- Text
***

Pain

I’m sorry, what exactly has been resolved again? Please help us poor laymen out there.

This claim suggests we’re talking about two different things. This sounds closer to what I mean when I say “damage”. “Pain”, by contrast, is a quale, which is subjective by definition. (I think this also goes to Ecmandu and MM’s discussion of ‘psychological pain’: ‘pain’ covers a range of negative qualia; a phantom limb and a real limb can both be painful).

This is a clever point, and I regret that my response is somewhat hand-wavey: society as a whole is made more entropic by e.g. imprisonment. The local affects of chaining a person to the ground may be to reduce entropy, but globally you will see the deterioration of a the larger complex system of society. It is therefore immoral.

Which is perhaps a way of conceding that the relationship is not direct, but indirect and nonetheless real.

Prismatic, isn’t the point of the Four Noble Truths to show that suffering is an illusion and we should not cling to it? Been a while since I’ve read much about Buddhism.

My point here is basically to disagree with this. I’m arguing that pain is morally neutral. It is seen as immoral because it is associated with damage (evolved as a way to promote survival), but it is only a proxy for damage. Your point here is similar Mill’s, Singer’s and … Ryder’s points.

***

- Source data
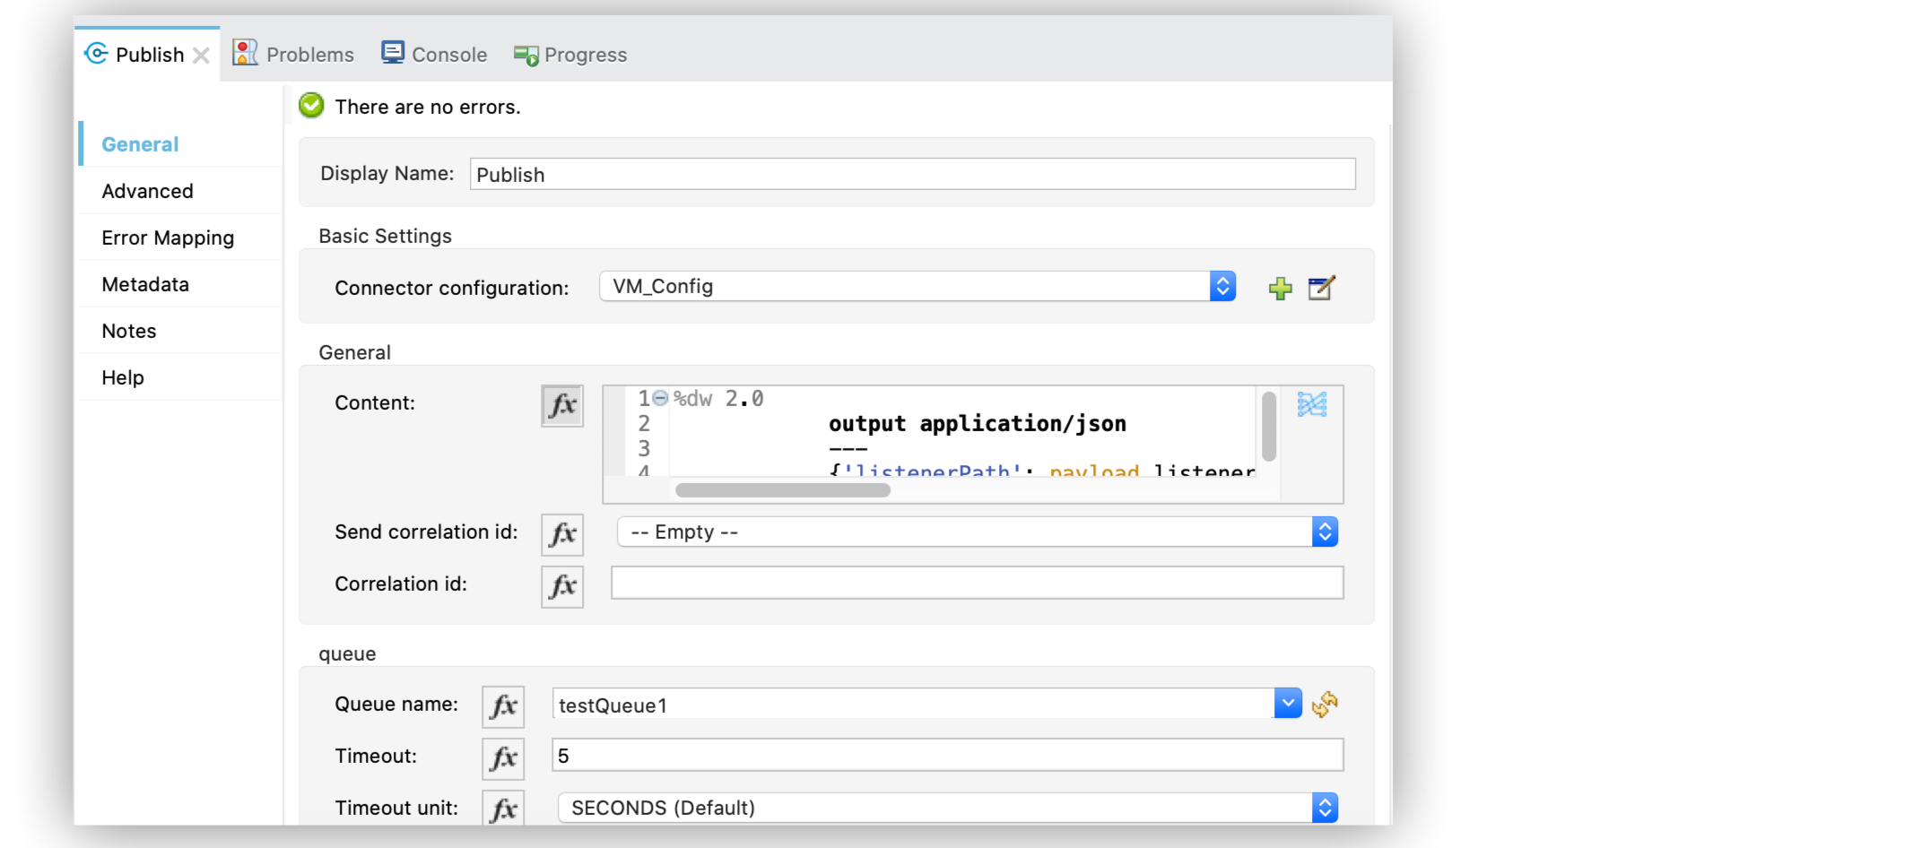Expand the Queue name dropdown arrow
Viewport: 1921px width, 848px height.
pyautogui.click(x=1287, y=704)
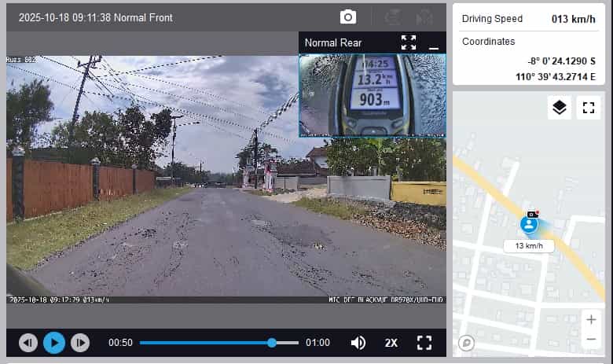This screenshot has width=613, height=364.
Task: Click the map attribution icon in corner
Action: (x=466, y=343)
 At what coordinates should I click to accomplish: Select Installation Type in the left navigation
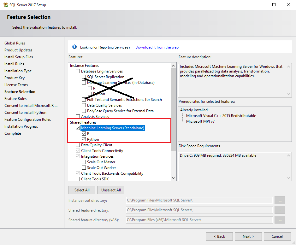[18, 71]
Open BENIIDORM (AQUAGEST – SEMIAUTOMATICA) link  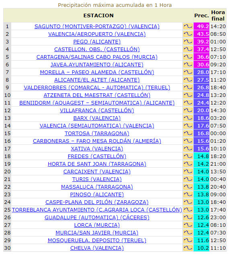pyautogui.click(x=97, y=103)
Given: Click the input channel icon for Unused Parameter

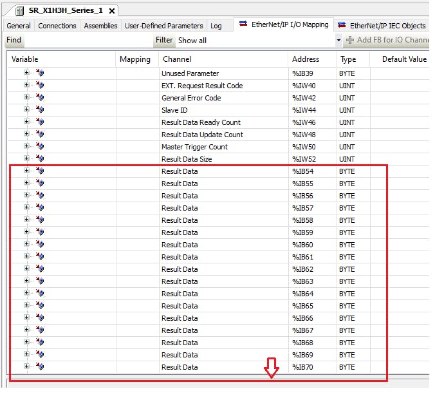Looking at the screenshot, I should coord(40,73).
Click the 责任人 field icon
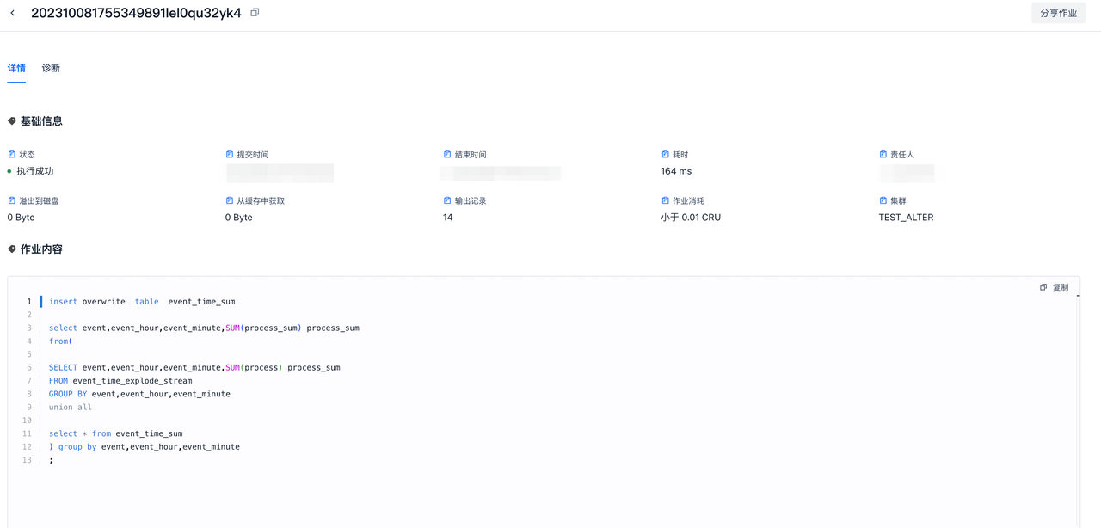 (x=883, y=155)
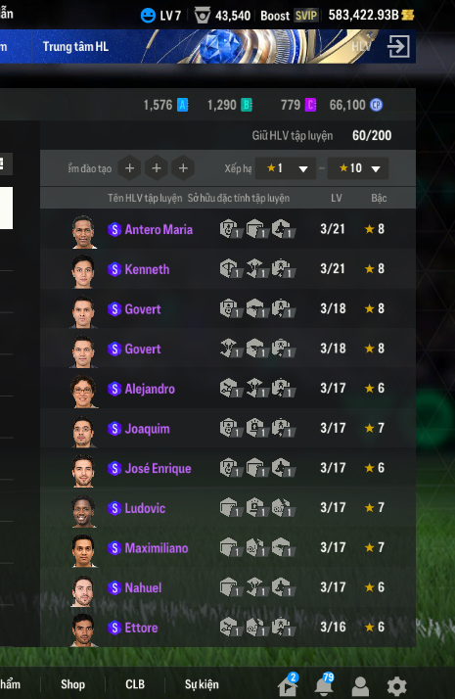Click the third hexagon plus training slot
Image resolution: width=455 pixels, height=699 pixels.
pos(183,168)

***

- Written tasks
1) List every line of the listing that contains the string "icon".
2) Extend the text on pain and morality, picking up after its final sentence.

- Solved problems
1)
Task: Click the map attribution icon in corner
Given: Click the input channel icon for Unused Parameter
Click the 责任人 field icon

2)
I don’t understand your post </me addressing your post>

And so no real evolution. The mind may change but, the body is hindered.

For the mind, but , our bodies have stagnated due to lack of pain.

The body and all objects are always making decisions (in a metaphorical sense). The bodies would simply atrophy … deciding on the lack of need.

This "need-deciding-system“ can also be called "program“.

Don’t believe the life - school bullshit…

This is not a school in any sense of the word…

This is a torture chamber

I am VERY familiar with the philosophy of Buddhism and your points above are way off from Buddhism proper.

More BS. You really should try listening more carefully before spouting so boastfully. =;

According to Buddhism, ‘suffering’ is both a reality and an illusion depending on which sense and perspective one is viewing suffering.
To view ‘suffering’ as ‘absolutely’ illusory would be wrong. ‘Suffering’ must be dealt with accordingly within the right perspective and conditions.
The effective approach to deal with sufferings in accordance to the 4th NT is the Middle-Way, i.e. not be bothered by sufferings to the extreme but deal with suffering effectively and optimally.

Pain [especially psychological pain and sufferings] is one of the major ground of Buddhist morality. This is why one of the major strategy of Buddhist morality is the imperative of empathy and compassion to all human beings and others.

Incidentally the Buddhist concept of morality [pain being one ground] is parallel to that of Kant’s Framework and System of Morality and Ethics. Note Kant’s morality is not pure Deontology as interpreted by most philosophers and others.

If you want to ignore basic human physiology…
If you want to ignore that we know objectively that certain actions cause pain …
Go ahead.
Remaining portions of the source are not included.